UPDATE 07/13/2012 - vSphere 5.0 Update 1a has just been released which resolves this issue, please take a look here for more details for the patch as this script is no longer required.
In my previous article Identifying & Fixing Virtual Machines Affected By SvMotion / VDS Issue, I provided a script for users to easily identify the impacted VMs as well as a way to remediate them. Though the the issue was only temporarily fixed, as any of the remediated VMs can be re-impacted if they are Storage vMotion again (manually or automatically) by Storage DRS. This meant that users would to re-run these scripts every so often to ensure their environment is not affected by this problem.
I decided to look into a more automated and hands-off approach in which a Storage vMotion of a VM will automatically trigger the execution of the remedation script. I was able to successfully accomplish this by leveraging vCenter Alarms and running a script on the vCenter Server (Here's a cool thing I did with alarms awhile back) .
Disclaimer: This script is not officially supported by VMware, please test this in a development environment before using on production systems.
You can create the alarm at any level of the inventory hierarchy, but I would recommend placing it at least at the datacenter or cluster level. The alarm type will be for a VirtualMachine and it we use "monitor for specific events". For the trigger, we will need to use "VM migrated" and set the status to "Unset" which will not create an alarm icon when it is triggered.

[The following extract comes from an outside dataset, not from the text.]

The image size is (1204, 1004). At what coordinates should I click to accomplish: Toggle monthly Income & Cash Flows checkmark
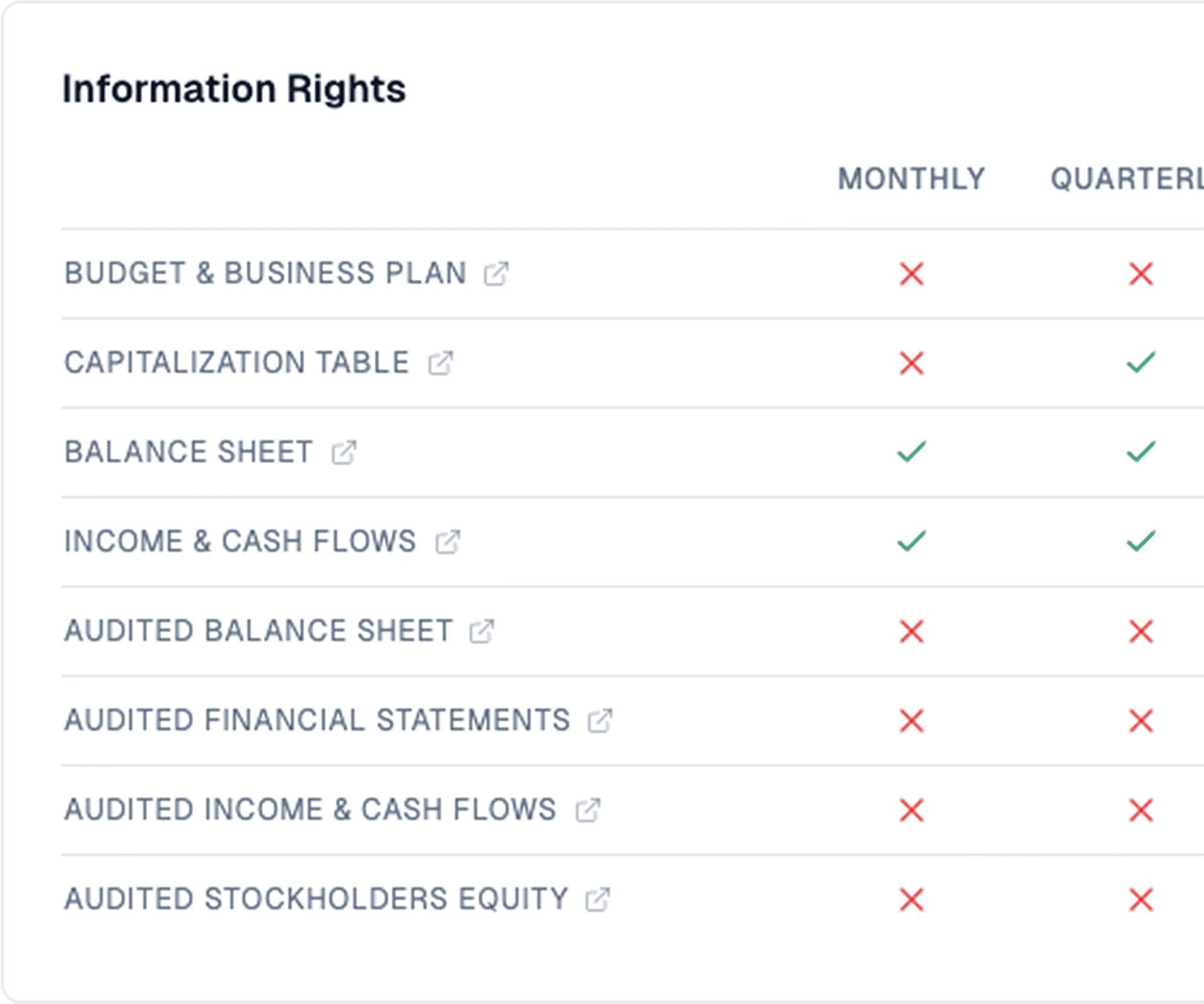point(911,541)
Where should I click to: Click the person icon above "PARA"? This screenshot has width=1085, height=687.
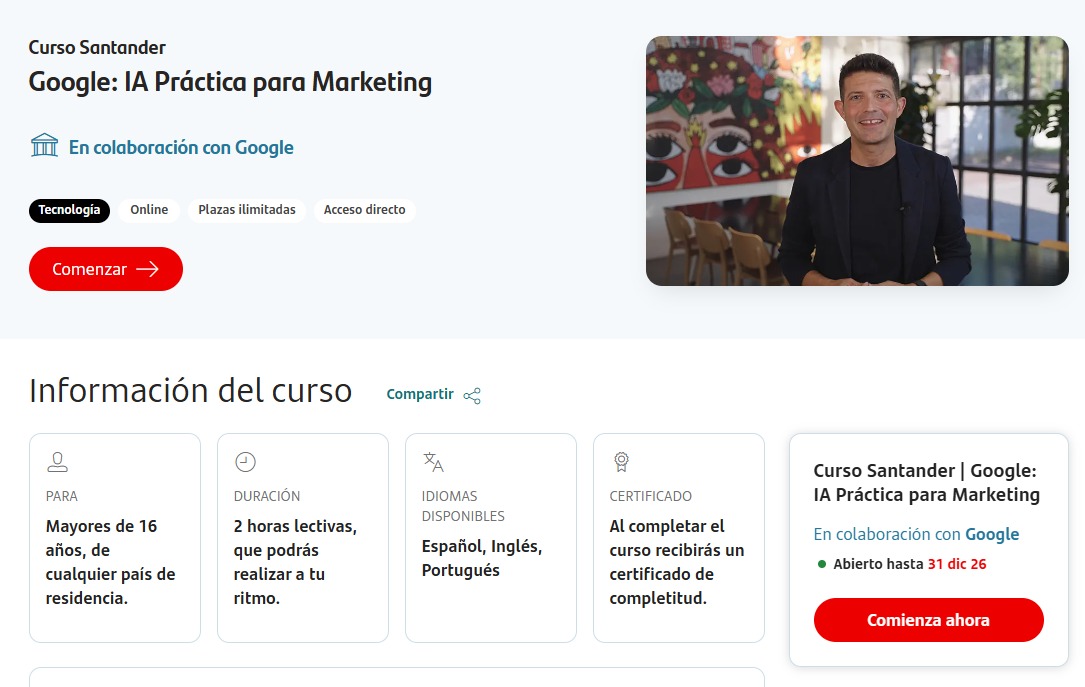(57, 461)
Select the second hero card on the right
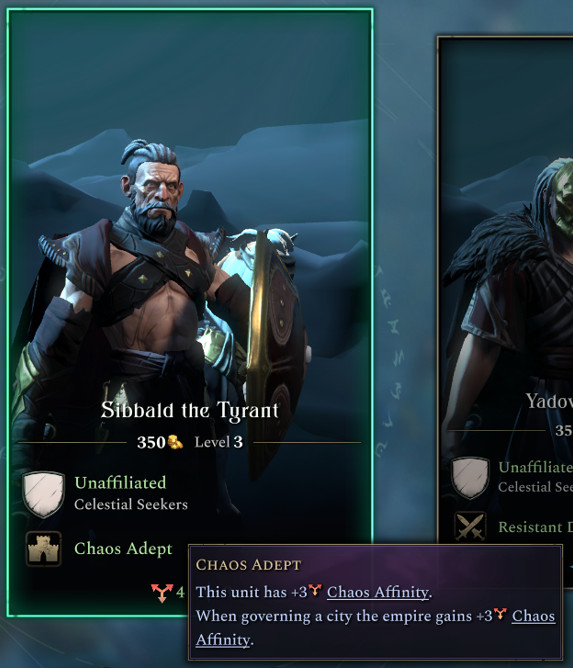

You might wonder why we selected "VM migrated" versus "VM relocated" and this is actually due to the fact that a Storage vMotion starts out just like a vMotion and if you manually perform a vMotion or Storage vMotion, only this event type will be triggered. Due to this single event being triggered by two completely different operations, it has an interesting impact which we will discuss in a bit.
Next we need to create an action for this alarm which will be running a command, you will need to specify the full path to perl.exe (assuming you're using my script which is based on vSphere SDK for Perl and you will need to have vCLI installed on the vCenter Server) as well as the path to the alarm script which in this example is called alarm.pl. Also ensure you set the green->yellow action to execute once.
You will need to create the alarm.pl script on your vCenter Server and here is what it looks like:
#!/usr/bin/perl -w # William Lam # http://www.virtuallyghetto.com/ use strict; use warnings; my $scriptlocation = "C:\\querySvMotionVDSIssue.pl"; my $server = "localhost" my $username = "VC-USERNAME"; my $password = "VC-PASSWORD"; my $debug = 0; ########################### # DO NOT MODIFY PAST HERE # ########################### my $start1 = "from"; my $start2 = "to"; my $end = ","; # extract VMware env variables from alarm my $eventstring = $ENV{'VMWARE_ALARM_EVENTDESCRIPTION'}; my $vmname = $ENV{'VMWARE_ALARM_EVENT_VM'}; my @sourcehost = $eventstring =~ /$start1 (.*?)$end/; my @destinationhost = $eventstring =~ /$start2 (.*?)$end/; # Output environmental variables to see what's up if($debug) { open(FILE,">C:\\output.txt"); foreach my $key (keys %ENV) { print FILE $key . "=" . $ENV{$key} . "\n"; } close(FILE); } # if the source/destination host is the same, means we had a Storage vMotion instead of vMotion # and we execute the remediation script on the VM if($sourcehost[0] eq $destinationhost[0]) { `"$scriptlocation --server $server --username $username --password $password --vmname $vmname --fix true"`; }
You will need to fill in the script location, in this example I have all scripts stored in C:\ and you will also need to populated the credentials which will be used to execute the script.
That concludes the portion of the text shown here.